Jean-Pierre Adams

Personal information
- Date of birth: 10 March 1948
- Place of birth: Dakar, French West Africa
- Date of death: 6 September 2021 (aged 73)
- Place of death: Nîmes, France
- Height: 1.78 m (5 ft 10 in)
- Position: Centre-back

Youth career
- US Cepoy
- CD Bellegarde
- USM Montargis

Senior career*
- Years: Team / Apps / (Gls)
- 1967–1970: Entente BFN
- 1970–1973: Nîmes / 84 / (8)
- 1973–1977: Nice / 126 / (15)
- 1977–1979: Paris Saint-Germain / 41 / (1)
- 1979–1980: Mulhouse / 11 / (1)
- 1980–1981: Chalon / 23 / (1)
- Total:  / 285+ / (26+)

International career
- 1972–1976: France / 22 / (0)

= Jean-Pierre Adams =

French footballer (1948–2021)

Jean-Pierre Adams (10 March 1948 – 6 September 2021) was a French professional footballer who played as a centre-back.

He was capped 22 times for France in the 1970s, and at club level, he played Division 1 football for Nîmes, Nice and Paris Saint-Germain. From March 1982 until his death in September 2021, he was in a coma as a result of mistakes made during a hospital operation.

==Early life==
Adams was born and raised in Dakar until the age of 10, when he left his native Senegal on a pilgrimage to Montargis in the Loiret department accompanied by his grandmother, a devout Catholic. When they arrived, she enrolled him at a local Catholic school, Saint-Louis de Montargis. He was adopted by a French couple shortly after his arrival in the country.

During his studies, Adams worked at a local rubber manufacturer and he started playing football at several local clubs in the Loiret area.

**Given records:**
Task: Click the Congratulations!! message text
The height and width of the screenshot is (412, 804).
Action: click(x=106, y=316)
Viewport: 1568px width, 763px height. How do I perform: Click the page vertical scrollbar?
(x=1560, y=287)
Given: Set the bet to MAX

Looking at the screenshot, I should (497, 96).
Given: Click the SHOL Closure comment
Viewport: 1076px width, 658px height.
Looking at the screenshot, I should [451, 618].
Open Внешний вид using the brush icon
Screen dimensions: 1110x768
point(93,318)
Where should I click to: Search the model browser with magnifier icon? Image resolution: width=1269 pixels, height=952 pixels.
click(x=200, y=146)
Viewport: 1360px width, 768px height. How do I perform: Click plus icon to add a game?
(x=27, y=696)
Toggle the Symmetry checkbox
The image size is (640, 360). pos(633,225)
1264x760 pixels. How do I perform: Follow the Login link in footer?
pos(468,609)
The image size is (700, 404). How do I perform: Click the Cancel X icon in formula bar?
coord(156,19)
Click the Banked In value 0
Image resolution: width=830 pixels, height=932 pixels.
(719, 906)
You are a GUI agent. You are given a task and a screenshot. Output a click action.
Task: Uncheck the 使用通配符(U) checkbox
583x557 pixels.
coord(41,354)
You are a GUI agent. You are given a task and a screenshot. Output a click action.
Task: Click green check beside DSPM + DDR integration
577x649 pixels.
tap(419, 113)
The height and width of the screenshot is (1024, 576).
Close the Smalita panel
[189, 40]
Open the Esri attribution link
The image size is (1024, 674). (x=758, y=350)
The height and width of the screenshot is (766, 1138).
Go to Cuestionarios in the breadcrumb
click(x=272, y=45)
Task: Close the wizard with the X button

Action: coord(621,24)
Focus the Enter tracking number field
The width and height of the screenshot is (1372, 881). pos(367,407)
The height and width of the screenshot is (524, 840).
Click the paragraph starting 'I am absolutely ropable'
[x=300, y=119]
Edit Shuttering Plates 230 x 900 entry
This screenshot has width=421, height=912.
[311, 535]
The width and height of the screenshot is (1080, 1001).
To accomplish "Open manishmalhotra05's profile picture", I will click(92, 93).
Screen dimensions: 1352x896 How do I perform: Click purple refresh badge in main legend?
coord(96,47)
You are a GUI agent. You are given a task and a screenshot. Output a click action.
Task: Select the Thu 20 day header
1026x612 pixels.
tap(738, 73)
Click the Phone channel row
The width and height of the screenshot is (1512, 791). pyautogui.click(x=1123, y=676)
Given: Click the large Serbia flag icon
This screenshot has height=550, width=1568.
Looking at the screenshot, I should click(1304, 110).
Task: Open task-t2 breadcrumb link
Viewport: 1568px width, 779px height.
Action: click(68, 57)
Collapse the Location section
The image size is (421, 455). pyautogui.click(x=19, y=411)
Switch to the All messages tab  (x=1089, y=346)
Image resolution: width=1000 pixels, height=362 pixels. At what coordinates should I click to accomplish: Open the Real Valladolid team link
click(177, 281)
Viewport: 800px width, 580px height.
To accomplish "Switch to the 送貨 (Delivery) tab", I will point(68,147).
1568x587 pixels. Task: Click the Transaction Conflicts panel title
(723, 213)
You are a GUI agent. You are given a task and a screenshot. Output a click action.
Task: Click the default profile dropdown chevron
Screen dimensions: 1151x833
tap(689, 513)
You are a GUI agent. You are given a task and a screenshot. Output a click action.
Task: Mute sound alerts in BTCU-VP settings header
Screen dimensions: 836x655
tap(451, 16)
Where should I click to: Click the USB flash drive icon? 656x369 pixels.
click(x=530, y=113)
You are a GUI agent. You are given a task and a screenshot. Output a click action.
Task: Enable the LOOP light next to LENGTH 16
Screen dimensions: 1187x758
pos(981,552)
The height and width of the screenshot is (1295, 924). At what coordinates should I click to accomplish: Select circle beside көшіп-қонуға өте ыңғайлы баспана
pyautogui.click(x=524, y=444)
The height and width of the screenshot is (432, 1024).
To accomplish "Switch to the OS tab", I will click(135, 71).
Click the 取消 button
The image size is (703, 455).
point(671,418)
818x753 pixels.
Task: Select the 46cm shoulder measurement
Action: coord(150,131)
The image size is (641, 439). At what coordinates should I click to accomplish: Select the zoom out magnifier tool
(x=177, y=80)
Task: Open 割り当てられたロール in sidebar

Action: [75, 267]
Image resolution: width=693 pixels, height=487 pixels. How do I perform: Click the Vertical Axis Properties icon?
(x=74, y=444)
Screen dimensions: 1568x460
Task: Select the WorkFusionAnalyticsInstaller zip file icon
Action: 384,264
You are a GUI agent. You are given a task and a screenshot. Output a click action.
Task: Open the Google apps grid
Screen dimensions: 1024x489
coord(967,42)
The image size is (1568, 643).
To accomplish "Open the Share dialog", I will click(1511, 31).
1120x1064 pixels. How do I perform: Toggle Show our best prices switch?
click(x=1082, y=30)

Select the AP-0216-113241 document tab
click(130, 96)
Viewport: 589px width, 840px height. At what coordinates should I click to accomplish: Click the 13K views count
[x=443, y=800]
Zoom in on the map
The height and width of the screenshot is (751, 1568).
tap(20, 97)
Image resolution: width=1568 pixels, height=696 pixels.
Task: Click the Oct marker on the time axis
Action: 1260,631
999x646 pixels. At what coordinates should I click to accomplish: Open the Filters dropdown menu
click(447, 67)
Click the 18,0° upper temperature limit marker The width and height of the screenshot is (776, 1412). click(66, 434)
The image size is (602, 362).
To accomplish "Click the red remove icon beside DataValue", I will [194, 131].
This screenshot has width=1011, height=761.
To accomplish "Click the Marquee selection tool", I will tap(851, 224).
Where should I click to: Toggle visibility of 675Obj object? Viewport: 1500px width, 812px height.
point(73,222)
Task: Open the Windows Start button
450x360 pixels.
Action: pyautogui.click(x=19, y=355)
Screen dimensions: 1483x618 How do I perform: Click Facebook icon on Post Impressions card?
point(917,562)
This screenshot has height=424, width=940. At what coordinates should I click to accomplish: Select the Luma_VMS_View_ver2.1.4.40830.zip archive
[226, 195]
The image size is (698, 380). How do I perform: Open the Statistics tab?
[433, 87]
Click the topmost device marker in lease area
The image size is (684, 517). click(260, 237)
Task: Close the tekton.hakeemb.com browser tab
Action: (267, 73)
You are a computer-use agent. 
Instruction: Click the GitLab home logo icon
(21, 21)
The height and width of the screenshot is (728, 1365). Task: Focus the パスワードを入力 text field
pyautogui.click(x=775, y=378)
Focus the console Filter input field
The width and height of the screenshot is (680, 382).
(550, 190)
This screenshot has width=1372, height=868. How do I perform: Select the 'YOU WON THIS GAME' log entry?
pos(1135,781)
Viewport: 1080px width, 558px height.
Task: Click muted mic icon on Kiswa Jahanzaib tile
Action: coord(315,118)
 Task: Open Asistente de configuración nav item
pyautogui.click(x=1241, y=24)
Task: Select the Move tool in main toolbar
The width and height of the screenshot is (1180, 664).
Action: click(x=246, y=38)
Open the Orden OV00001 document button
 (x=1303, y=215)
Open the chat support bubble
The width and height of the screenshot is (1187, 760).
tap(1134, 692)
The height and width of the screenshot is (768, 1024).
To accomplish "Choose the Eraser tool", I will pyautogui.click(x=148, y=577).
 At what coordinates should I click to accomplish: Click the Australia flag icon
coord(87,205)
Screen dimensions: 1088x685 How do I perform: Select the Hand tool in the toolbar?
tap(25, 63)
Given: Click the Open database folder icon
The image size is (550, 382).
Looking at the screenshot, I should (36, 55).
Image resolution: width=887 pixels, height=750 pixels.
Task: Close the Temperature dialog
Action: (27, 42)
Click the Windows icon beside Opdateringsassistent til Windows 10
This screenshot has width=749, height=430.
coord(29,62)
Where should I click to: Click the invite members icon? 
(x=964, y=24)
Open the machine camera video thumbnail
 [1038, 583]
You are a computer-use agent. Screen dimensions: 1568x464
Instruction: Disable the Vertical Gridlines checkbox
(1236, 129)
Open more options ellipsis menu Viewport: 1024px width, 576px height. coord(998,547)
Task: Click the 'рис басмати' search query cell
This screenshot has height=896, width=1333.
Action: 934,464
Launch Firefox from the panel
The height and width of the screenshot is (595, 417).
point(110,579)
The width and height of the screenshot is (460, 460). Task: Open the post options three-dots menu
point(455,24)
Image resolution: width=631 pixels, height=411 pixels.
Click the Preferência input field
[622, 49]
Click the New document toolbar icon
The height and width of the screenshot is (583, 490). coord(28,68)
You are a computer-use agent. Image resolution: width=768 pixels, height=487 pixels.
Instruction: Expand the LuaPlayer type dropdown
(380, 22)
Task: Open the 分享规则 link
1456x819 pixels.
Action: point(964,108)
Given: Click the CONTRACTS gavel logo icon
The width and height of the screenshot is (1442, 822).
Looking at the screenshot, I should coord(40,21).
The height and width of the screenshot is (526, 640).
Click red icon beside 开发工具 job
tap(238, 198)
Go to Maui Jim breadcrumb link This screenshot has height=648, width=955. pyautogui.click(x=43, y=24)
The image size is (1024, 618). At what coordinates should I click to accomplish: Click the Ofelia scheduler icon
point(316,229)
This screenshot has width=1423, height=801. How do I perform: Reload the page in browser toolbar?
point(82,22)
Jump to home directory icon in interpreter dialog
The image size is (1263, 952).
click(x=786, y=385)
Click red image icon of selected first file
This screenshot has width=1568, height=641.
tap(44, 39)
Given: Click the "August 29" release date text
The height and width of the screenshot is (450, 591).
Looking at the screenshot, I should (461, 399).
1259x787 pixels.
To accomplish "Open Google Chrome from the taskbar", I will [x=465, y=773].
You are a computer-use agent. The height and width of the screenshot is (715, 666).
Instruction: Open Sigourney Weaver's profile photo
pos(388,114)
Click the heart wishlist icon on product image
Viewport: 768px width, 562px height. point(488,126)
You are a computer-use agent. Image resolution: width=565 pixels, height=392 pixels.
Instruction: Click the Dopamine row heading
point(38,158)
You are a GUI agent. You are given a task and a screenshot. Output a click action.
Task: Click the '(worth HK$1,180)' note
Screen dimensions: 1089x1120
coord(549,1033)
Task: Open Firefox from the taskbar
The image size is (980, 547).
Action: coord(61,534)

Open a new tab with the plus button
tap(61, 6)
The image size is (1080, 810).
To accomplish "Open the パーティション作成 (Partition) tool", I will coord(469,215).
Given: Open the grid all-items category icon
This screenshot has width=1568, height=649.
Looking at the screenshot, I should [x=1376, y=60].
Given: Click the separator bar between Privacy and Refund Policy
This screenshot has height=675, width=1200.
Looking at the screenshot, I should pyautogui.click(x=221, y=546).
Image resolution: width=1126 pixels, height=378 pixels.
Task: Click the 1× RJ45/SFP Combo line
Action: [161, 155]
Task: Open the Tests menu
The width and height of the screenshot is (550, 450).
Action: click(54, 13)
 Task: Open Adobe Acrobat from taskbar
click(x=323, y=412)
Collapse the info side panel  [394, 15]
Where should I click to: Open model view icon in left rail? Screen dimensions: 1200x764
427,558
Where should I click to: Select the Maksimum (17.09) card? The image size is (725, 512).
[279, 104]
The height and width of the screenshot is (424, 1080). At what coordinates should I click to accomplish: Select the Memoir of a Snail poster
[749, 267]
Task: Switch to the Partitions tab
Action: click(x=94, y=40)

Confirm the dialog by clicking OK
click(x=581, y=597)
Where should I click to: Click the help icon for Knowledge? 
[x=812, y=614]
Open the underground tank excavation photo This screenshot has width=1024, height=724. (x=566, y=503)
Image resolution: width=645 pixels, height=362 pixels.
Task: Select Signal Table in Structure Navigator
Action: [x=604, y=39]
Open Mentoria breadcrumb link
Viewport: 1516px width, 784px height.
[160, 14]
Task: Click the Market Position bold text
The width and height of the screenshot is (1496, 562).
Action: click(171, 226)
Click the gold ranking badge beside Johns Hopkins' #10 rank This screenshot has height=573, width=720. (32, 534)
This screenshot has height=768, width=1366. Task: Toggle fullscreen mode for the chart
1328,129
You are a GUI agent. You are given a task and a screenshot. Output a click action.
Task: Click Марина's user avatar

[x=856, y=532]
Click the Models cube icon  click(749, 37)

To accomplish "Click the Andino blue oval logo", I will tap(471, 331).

**Tasks to perform:**
**1)** From the Jean-Pierre Adams article, please copy the passage starting at "He was capped" and ending at "a hospital operation.".
**2)** List every team the Jean-Pierre Adams article gives under his senior career.
**3)** Write the next part of the Jean-Pierre Adams article, picking up after its last sentence.

**List of answers:**
**1)**
He was capped 22 times for France in the 1970s, and at club level, he played Division 1 football for Nîmes, Nice and Paris Saint-Germain. From March 1982 until his death in September 2021, he was in a coma as a result of mistakes made during a hospital operation.

**2)**
Entente BFN
Nîmes
Nice
Paris Saint-Germain
Mulhouse
Chalon

**3)**
==Club career==
Adams started playing with Entente BFN in 1967 as a striker, with whom he was runner-up in the Championnat de France Amateur twice. In 1970, he signed a contract with Nîmes, going on to remain in Division 1 for the following nine seasons, also representing Nice and Paris Saint-Germain.

In the 1971–72 campaign, Adams contributed four goals in all 38 games to help Nîmes to a best-ever second place, also winning the Cup of the Alps. He added a career-best nine for Nice in 1973–74, for a final fifth position.

After one year in Division 2 with Mulhouse, Adams retired in 1981 at the age of 33, following a spell with amateurs Chalon as player-coach.

==International career==
On 15 June 1972, Adams made his debut for the France national team in an unofficial exhibition game against an African XI selected by the Confederation of African Football. His first competitive cap came on 13 October of that year, in a 1–0 home win over the Soviet Union for the 1974 FIFA World Cup qualifiers.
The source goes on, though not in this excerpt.